Provided records

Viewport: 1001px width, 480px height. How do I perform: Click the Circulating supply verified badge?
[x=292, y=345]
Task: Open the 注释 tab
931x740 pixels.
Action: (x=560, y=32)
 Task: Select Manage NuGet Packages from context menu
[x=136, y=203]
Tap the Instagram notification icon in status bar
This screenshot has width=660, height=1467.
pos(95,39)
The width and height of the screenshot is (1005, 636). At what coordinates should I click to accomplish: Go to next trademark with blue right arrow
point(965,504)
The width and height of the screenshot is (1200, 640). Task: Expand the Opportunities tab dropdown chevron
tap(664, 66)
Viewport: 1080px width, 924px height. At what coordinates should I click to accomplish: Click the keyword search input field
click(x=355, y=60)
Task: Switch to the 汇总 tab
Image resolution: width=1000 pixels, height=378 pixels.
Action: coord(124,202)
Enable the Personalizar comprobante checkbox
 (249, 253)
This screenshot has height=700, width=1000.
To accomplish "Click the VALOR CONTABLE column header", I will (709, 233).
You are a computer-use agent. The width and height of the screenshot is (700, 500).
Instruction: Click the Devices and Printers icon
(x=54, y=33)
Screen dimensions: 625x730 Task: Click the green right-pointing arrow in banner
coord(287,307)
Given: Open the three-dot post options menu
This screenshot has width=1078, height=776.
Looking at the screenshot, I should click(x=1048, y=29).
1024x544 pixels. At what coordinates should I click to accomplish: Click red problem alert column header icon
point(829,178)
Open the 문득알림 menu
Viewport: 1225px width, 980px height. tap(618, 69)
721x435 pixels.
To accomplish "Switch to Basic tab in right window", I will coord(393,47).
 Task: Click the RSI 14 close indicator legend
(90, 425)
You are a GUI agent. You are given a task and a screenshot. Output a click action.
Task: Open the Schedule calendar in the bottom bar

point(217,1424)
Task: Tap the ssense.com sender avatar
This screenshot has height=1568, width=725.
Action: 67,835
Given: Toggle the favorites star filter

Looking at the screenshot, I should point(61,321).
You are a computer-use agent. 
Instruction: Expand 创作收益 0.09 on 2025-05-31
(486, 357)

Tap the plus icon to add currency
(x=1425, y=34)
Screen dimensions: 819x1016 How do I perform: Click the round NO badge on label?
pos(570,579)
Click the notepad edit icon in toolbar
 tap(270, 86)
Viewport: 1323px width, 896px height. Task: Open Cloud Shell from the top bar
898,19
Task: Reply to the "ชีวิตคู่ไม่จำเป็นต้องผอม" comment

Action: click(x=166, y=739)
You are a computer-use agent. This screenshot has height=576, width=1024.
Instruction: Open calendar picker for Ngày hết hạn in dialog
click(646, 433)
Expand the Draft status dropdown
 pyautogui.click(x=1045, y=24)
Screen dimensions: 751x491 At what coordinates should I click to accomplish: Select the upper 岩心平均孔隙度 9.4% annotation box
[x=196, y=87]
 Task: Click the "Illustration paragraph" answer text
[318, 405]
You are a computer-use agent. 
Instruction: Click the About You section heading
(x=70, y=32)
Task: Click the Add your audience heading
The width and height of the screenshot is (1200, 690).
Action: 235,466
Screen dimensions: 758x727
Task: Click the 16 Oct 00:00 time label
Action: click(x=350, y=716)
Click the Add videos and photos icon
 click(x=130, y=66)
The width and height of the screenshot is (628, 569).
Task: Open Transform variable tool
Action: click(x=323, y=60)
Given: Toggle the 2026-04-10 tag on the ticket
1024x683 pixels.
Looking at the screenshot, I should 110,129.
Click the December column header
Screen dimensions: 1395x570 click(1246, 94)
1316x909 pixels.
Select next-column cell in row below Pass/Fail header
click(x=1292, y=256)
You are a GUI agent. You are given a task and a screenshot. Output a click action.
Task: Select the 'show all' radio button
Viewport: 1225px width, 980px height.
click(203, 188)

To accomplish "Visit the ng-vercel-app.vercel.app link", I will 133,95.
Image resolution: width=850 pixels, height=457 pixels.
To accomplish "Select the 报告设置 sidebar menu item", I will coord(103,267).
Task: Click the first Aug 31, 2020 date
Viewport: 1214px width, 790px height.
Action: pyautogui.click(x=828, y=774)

What to produce
In the records above, find the line with "Task: Tap the ssense.com sender avatar"; write out exactly that line and each one after it, stopping after the line with "Task: Click the Add your audience heading".

Result for this task
Task: Tap the ssense.com sender avatar
This screenshot has height=1568, width=725.
Action: 67,835
Given: Toggle the favorites star filter

Looking at the screenshot, I should point(61,321).
You are a computer-use agent. 
Instruction: Expand 创作收益 0.09 on 2025-05-31
(486, 357)

Tap the plus icon to add currency
(x=1425, y=34)
Screen dimensions: 819x1016 How do I perform: Click the round NO badge on label?
pos(570,579)
Click the notepad edit icon in toolbar
 tap(270, 86)
Viewport: 1323px width, 896px height. Task: Open Cloud Shell from the top bar
898,19
Task: Reply to the "ชีวิตคู่ไม่จำเป็นต้องผอม" comment

Action: click(x=166, y=739)
You are a computer-use agent. This screenshot has height=576, width=1024.
Instruction: Open calendar picker for Ngày hết hạn in dialog
click(646, 433)
Expand the Draft status dropdown
 pyautogui.click(x=1045, y=24)
Screen dimensions: 751x491 At what coordinates should I click to accomplish: Select the upper 岩心平均孔隙度 9.4% annotation box
[x=196, y=87]
 Task: Click the "Illustration paragraph" answer text
[318, 405]
You are a computer-use agent. 
Instruction: Click the About You section heading
(x=70, y=32)
Task: Click the Add your audience heading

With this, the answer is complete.